• TASK DIRECTIONS: Your response should consist of the data that follows, repeated in full without alteration.

INFORMATION: Begin

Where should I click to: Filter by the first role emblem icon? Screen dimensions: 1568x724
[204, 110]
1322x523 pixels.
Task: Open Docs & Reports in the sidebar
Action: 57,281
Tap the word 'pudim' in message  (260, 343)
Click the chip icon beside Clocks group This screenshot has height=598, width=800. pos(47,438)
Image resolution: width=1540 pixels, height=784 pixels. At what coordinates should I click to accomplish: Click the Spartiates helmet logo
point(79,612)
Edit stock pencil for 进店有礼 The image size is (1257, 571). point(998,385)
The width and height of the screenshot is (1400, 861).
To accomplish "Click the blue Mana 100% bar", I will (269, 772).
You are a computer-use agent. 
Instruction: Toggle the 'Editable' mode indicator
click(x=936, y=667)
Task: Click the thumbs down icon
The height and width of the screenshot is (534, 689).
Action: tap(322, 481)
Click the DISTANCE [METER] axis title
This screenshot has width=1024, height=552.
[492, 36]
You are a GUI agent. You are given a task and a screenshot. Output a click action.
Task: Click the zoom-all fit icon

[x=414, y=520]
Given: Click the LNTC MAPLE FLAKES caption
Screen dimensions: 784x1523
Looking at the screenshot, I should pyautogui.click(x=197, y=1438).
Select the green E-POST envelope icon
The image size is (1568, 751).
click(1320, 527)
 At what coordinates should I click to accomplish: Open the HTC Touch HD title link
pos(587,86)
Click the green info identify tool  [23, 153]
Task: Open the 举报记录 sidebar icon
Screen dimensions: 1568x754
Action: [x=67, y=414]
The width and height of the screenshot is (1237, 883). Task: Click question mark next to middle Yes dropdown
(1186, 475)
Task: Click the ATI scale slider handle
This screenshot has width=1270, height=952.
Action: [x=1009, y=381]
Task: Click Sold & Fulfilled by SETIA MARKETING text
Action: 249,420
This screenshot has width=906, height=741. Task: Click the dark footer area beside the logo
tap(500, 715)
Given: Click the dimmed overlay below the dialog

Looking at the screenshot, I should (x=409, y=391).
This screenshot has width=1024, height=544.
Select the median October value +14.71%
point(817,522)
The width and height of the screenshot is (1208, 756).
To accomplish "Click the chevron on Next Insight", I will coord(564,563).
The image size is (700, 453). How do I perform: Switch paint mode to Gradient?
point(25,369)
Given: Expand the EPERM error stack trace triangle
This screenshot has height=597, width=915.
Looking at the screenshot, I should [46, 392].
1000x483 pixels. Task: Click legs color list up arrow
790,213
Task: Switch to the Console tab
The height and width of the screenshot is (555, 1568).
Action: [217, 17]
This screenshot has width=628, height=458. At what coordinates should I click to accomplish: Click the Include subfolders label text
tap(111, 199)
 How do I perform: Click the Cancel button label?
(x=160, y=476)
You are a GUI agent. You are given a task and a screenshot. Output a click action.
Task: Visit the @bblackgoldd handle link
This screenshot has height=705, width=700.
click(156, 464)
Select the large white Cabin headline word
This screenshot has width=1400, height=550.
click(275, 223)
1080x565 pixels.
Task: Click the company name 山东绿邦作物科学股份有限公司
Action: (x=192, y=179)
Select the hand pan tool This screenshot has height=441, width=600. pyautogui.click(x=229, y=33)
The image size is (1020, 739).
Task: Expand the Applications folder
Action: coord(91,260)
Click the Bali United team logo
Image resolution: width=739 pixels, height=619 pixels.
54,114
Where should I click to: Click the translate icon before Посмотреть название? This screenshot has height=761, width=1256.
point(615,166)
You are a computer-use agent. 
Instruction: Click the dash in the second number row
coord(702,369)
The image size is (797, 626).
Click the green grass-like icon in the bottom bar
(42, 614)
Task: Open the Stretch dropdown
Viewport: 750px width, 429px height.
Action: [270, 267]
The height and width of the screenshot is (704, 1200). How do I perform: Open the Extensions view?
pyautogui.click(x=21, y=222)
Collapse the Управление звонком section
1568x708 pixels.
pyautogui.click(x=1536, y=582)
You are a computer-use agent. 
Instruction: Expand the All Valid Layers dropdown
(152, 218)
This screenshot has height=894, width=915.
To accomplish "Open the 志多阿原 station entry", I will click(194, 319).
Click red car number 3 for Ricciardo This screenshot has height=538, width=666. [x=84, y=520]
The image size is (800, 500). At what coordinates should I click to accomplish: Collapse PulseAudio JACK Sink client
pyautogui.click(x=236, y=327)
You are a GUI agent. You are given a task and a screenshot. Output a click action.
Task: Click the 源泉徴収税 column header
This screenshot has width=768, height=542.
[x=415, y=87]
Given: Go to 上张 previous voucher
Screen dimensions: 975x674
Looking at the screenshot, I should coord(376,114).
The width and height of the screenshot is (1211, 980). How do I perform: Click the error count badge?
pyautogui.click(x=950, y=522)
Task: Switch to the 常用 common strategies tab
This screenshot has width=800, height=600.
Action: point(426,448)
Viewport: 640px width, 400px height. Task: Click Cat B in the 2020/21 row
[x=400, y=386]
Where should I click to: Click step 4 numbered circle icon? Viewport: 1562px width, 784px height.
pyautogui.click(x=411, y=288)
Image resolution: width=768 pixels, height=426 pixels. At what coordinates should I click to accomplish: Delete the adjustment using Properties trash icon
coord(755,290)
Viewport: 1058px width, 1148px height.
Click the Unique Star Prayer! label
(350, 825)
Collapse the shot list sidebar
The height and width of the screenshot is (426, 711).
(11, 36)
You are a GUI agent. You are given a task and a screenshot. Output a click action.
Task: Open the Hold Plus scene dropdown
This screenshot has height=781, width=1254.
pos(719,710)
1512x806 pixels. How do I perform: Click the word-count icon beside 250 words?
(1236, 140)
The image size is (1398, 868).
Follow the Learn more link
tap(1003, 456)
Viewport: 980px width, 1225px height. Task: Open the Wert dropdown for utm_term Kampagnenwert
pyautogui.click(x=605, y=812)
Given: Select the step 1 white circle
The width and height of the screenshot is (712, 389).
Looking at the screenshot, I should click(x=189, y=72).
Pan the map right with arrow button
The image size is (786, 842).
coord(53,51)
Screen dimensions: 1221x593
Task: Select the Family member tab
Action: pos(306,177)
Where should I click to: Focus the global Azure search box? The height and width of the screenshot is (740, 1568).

INFORMATION: End

• RESPONSE:
Where should I click to: Filter by the first role emblem icon? Screen dimensions: 1568x724
[204, 110]
1322x523 pixels.
Task: Open Docs & Reports in the sidebar
Action: 57,281
Tap the word 'pudim' in message  (260, 343)
Click the chip icon beside Clocks group This screenshot has height=598, width=800. pos(47,438)
Image resolution: width=1540 pixels, height=784 pixels. At what coordinates should I click to accomplish: Click the Spartiates helmet logo
point(79,612)
Edit stock pencil for 进店有礼 The image size is (1257, 571). point(998,385)
The width and height of the screenshot is (1400, 861).
To accomplish "Click the blue Mana 100% bar", I will (269, 772).
You are a computer-use agent. 
Instruction: Toggle the 'Editable' mode indicator
click(x=936, y=667)
Task: Click the thumbs down icon
The height and width of the screenshot is (534, 689).
Action: tap(322, 481)
Click the DISTANCE [METER] axis title
This screenshot has width=1024, height=552.
[492, 36]
You are a GUI agent. You are given a task and a screenshot. Output a click action.
Task: Click the zoom-all fit icon

[x=414, y=520]
Given: Click the LNTC MAPLE FLAKES caption
Screen dimensions: 784x1523
Looking at the screenshot, I should pyautogui.click(x=197, y=1438).
Select the green E-POST envelope icon
The image size is (1568, 751).
click(1320, 527)
 At what coordinates should I click to accomplish: Open the HTC Touch HD title link
pos(587,86)
Click the green info identify tool  [23, 153]
Task: Open the 举报记录 sidebar icon
Screen dimensions: 1568x754
Action: [x=67, y=414]
The width and height of the screenshot is (1237, 883). Task: Click question mark next to middle Yes dropdown
(1186, 475)
Task: Click the ATI scale slider handle
This screenshot has width=1270, height=952.
Action: [x=1009, y=381]
Task: Click Sold & Fulfilled by SETIA MARKETING text
Action: 249,420
This screenshot has width=906, height=741. Task: Click the dark footer area beside the logo
tap(500, 715)
Given: Click the dimmed overlay below the dialog

Looking at the screenshot, I should (x=409, y=391).
This screenshot has width=1024, height=544.
Select the median October value +14.71%
point(817,522)
The width and height of the screenshot is (1208, 756).
To accomplish "Click the chevron on Next Insight", I will coord(564,563).
The image size is (700, 453). How do I perform: Switch paint mode to Gradient?
point(25,369)
Given: Expand the EPERM error stack trace triangle
This screenshot has height=597, width=915.
Looking at the screenshot, I should [46, 392].
1000x483 pixels. Task: Click legs color list up arrow
790,213
Task: Switch to the Console tab
The height and width of the screenshot is (555, 1568).
Action: [217, 17]
This screenshot has width=628, height=458. At what coordinates should I click to accomplish: Click the Include subfolders label text
tap(111, 199)
 How do I perform: Click the Cancel button label?
(x=160, y=476)
You are a GUI agent. You are given a task and a screenshot. Output a click action.
Task: Visit the @bblackgoldd handle link
This screenshot has height=705, width=700.
click(156, 464)
Select the large white Cabin headline word
This screenshot has width=1400, height=550.
click(275, 223)
1080x565 pixels.
Task: Click the company name 山东绿邦作物科学股份有限公司
Action: (x=192, y=179)
Select the hand pan tool This screenshot has height=441, width=600. pyautogui.click(x=229, y=33)
The image size is (1020, 739).
Task: Expand the Applications folder
Action: coord(91,260)
Click the Bali United team logo
Image resolution: width=739 pixels, height=619 pixels.
54,114
Where should I click to: Click the translate icon before Посмотреть название? This screenshot has height=761, width=1256.
point(615,166)
You are a computer-use agent. 
Instruction: Click the dash in the second number row
coord(702,369)
The image size is (797, 626).
Click the green grass-like icon in the bottom bar
(42, 614)
Task: Open the Stretch dropdown
Viewport: 750px width, 429px height.
Action: [270, 267]
The height and width of the screenshot is (704, 1200). How do I perform: Open the Extensions view?
pyautogui.click(x=21, y=222)
Collapse the Управление звонком section
1568x708 pixels.
pyautogui.click(x=1536, y=582)
You are a computer-use agent. 
Instruction: Expand the All Valid Layers dropdown
(152, 218)
This screenshot has height=894, width=915.
To accomplish "Open the 志多阿原 station entry", I will click(194, 319).
Click red car number 3 for Ricciardo This screenshot has height=538, width=666. [x=84, y=520]
The image size is (800, 500). At what coordinates should I click to accomplish: Collapse PulseAudio JACK Sink client
pyautogui.click(x=236, y=327)
You are a GUI agent. You are given a task and a screenshot. Output a click action.
Task: Click the 源泉徴収税 column header
This screenshot has width=768, height=542.
[x=415, y=87]
Given: Go to 上张 previous voucher
Screen dimensions: 975x674
Looking at the screenshot, I should coord(376,114).
The width and height of the screenshot is (1211, 980). How do I perform: Click the error count badge?
pyautogui.click(x=950, y=522)
Task: Switch to the 常用 common strategies tab
This screenshot has width=800, height=600.
Action: point(426,448)
Viewport: 640px width, 400px height. Task: Click Cat B in the 2020/21 row
[x=400, y=386]
Where should I click to: Click step 4 numbered circle icon? Viewport: 1562px width, 784px height.
pyautogui.click(x=411, y=288)
Image resolution: width=768 pixels, height=426 pixels. At what coordinates should I click to accomplish: Delete the adjustment using Properties trash icon
coord(755,290)
Viewport: 1058px width, 1148px height.
Click the Unique Star Prayer! label
(350, 825)
Collapse the shot list sidebar
The height and width of the screenshot is (426, 711).
(11, 36)
You are a GUI agent. You are given a task and a screenshot. Output a click action.
Task: Open the Hold Plus scene dropdown
This screenshot has height=781, width=1254.
pos(719,710)
1512x806 pixels. How do I perform: Click the word-count icon beside 250 words?
(1236, 140)
The image size is (1398, 868).
Follow the Learn more link
tap(1003, 456)
Viewport: 980px width, 1225px height. Task: Open the Wert dropdown for utm_term Kampagnenwert
pyautogui.click(x=605, y=812)
Given: Select the step 1 white circle
The width and height of the screenshot is (712, 389).
Looking at the screenshot, I should click(x=189, y=72).
Pan the map right with arrow button
The image size is (786, 842).
coord(53,51)
Screen dimensions: 1221x593
Task: Select the Family member tab
Action: pos(306,177)
Where should I click to: Focus the global Azure search box? The height and width of the screenshot is (740, 1568).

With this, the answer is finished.